┌──

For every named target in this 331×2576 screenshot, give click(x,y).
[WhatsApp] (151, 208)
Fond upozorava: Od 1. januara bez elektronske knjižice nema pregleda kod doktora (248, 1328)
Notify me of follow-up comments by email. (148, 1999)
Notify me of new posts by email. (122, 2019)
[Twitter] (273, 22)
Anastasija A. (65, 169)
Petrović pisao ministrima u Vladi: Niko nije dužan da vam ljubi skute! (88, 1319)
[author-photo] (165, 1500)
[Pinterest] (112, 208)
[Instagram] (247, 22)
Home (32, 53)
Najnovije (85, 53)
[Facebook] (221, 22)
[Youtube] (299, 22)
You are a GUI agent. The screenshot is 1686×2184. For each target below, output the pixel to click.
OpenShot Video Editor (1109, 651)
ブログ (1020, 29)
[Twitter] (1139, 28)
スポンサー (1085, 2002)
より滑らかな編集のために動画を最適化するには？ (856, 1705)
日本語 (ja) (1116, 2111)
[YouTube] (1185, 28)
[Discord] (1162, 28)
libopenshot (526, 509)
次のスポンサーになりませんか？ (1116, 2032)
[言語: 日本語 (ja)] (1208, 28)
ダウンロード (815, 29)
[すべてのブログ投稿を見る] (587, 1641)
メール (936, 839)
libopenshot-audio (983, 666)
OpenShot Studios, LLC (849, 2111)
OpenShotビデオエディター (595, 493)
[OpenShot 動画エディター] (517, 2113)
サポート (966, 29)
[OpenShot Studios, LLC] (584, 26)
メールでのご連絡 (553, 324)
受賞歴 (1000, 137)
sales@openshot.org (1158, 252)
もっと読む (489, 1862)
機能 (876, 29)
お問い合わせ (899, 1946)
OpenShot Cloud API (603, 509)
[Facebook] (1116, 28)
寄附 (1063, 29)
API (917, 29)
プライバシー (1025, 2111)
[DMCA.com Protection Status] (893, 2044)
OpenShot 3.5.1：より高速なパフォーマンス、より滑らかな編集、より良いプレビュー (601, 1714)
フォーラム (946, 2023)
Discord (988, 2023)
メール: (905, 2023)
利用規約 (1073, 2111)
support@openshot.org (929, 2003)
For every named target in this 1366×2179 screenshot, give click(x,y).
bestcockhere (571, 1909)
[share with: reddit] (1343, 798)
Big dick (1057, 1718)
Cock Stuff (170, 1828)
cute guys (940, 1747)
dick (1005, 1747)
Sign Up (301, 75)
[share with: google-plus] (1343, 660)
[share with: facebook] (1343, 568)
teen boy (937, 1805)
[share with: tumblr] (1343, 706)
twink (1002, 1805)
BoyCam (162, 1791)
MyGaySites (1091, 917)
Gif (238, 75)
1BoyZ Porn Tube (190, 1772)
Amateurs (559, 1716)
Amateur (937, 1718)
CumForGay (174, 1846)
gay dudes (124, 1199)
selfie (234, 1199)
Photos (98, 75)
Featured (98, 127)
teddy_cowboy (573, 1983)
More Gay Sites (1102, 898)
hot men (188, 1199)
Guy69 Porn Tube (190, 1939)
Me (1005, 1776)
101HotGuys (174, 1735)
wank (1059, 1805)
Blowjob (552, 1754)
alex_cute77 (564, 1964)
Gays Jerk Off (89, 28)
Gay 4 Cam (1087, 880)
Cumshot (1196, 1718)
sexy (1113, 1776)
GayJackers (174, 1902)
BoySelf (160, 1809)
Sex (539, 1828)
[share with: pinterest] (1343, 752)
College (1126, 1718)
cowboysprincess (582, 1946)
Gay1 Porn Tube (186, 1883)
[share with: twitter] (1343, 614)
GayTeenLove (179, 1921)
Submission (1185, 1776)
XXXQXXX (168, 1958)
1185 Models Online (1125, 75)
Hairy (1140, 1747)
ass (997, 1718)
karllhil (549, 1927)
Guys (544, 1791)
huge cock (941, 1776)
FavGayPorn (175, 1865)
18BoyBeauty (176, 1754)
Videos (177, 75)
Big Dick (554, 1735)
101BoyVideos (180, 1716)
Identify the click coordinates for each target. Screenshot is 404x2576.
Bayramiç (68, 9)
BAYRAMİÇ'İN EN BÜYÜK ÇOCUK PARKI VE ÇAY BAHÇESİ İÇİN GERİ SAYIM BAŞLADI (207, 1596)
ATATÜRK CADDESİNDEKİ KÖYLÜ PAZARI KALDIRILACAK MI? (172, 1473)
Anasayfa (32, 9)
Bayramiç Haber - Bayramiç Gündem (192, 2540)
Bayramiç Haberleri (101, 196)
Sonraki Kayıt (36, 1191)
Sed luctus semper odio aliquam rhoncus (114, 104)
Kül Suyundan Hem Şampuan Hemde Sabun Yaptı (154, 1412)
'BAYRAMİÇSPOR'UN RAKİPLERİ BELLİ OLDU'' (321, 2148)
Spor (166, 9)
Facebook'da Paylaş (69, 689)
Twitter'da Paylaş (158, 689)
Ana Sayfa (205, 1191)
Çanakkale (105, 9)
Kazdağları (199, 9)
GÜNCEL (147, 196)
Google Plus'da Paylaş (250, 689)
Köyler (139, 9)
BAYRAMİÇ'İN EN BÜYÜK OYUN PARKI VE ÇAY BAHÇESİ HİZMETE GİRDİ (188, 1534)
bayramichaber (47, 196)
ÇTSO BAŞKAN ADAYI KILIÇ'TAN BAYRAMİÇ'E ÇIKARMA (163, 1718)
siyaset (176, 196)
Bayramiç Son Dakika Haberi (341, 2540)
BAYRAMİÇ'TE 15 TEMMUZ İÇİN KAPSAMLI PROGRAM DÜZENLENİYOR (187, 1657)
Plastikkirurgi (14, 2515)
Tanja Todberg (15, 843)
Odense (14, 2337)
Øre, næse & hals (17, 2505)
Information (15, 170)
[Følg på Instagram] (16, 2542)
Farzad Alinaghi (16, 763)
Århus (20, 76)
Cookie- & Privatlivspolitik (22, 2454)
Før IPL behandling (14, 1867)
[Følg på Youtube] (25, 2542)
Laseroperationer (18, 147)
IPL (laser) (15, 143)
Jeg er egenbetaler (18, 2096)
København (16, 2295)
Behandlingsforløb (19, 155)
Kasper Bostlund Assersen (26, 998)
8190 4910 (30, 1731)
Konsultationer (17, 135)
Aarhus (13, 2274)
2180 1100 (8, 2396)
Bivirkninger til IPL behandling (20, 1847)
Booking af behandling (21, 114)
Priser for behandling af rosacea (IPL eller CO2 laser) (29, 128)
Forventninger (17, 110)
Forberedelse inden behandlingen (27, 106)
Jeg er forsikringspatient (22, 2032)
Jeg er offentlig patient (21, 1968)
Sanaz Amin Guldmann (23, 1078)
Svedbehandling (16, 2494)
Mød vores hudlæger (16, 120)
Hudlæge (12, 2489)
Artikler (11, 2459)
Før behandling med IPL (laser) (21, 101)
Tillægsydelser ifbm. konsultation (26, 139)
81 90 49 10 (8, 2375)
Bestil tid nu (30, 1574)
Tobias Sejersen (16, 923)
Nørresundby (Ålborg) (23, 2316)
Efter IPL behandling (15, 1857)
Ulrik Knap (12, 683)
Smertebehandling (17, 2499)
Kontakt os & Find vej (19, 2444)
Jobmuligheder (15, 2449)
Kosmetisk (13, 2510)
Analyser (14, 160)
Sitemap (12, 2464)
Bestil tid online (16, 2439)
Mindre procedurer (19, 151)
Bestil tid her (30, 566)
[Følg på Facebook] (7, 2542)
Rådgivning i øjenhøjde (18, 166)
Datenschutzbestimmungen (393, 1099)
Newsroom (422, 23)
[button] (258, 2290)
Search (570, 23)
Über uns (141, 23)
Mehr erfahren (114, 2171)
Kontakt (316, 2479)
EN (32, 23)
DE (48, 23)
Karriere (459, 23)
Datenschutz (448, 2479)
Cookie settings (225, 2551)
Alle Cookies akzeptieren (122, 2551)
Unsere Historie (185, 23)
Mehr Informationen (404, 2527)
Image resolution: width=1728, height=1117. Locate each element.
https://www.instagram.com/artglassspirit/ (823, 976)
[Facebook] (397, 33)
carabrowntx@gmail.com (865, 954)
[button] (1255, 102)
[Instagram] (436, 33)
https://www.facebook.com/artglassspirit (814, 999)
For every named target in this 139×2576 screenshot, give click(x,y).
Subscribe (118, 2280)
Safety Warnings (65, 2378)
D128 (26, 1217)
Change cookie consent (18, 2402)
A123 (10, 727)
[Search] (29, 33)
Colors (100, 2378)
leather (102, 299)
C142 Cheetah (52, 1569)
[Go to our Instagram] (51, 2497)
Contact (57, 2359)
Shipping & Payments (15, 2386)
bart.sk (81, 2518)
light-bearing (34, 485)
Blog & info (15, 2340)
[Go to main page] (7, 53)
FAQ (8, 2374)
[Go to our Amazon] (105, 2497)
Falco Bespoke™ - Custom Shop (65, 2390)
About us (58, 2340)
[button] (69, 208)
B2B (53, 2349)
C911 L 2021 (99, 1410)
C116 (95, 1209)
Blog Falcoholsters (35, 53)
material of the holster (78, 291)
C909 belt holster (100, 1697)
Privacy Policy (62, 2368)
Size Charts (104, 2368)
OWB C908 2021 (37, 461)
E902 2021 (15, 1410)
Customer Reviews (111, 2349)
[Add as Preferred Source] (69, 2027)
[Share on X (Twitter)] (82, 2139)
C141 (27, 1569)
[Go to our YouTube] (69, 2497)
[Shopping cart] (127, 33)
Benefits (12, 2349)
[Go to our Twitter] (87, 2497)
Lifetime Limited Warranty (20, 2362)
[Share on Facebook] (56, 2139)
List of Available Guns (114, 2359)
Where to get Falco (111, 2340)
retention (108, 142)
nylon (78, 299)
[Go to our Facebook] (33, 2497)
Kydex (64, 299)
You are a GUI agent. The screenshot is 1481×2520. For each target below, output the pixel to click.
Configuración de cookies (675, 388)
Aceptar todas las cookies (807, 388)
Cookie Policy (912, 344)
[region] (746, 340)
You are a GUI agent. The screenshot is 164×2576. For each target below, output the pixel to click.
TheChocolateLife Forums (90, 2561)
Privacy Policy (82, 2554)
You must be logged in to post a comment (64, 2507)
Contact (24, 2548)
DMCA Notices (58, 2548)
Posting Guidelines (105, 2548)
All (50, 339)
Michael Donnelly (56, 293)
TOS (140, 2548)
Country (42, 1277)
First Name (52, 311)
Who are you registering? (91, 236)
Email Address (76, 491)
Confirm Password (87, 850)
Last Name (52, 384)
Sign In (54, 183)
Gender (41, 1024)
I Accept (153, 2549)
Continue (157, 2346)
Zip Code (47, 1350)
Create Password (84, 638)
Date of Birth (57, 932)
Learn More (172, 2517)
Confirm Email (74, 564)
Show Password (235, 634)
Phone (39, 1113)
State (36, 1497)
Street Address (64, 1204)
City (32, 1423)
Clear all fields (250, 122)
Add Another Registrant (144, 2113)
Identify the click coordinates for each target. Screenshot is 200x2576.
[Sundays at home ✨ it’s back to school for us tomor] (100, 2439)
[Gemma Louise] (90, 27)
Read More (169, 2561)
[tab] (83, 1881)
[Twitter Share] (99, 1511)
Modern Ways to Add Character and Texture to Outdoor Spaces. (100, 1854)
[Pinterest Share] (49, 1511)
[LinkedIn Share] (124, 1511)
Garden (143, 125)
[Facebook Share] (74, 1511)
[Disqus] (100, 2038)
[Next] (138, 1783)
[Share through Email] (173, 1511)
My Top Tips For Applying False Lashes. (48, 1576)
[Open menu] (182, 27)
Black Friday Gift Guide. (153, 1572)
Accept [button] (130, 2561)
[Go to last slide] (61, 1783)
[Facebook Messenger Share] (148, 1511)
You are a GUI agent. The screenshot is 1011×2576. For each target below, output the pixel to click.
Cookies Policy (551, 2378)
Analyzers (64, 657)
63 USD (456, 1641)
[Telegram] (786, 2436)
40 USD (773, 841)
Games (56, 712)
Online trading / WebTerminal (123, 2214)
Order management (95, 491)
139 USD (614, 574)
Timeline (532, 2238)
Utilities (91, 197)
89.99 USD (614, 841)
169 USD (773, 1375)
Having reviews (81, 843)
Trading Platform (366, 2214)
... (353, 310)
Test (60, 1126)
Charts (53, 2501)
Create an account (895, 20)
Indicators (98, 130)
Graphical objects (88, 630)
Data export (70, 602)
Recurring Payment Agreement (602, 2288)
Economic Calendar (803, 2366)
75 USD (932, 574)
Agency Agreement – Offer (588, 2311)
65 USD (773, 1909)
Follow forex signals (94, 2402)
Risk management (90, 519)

└──

**What to do:** Once you find the line with "More Gay Sites (1102, 898)" above, print it and every line after it up to and including the line with "sexy (1113, 1776)", exactly as written and nothing else.

**Answer space:**
More Gay Sites (1102, 898)
hot men (188, 1199)
Guy69 Porn Tube (190, 1939)
Me (1005, 1776)
101HotGuys (174, 1735)
wank (1059, 1805)
Blowjob (552, 1754)
alex_cute77 (564, 1964)
Gays Jerk Off (89, 28)
Gay 4 Cam (1087, 880)
Cumshot (1196, 1718)
sexy (1113, 1776)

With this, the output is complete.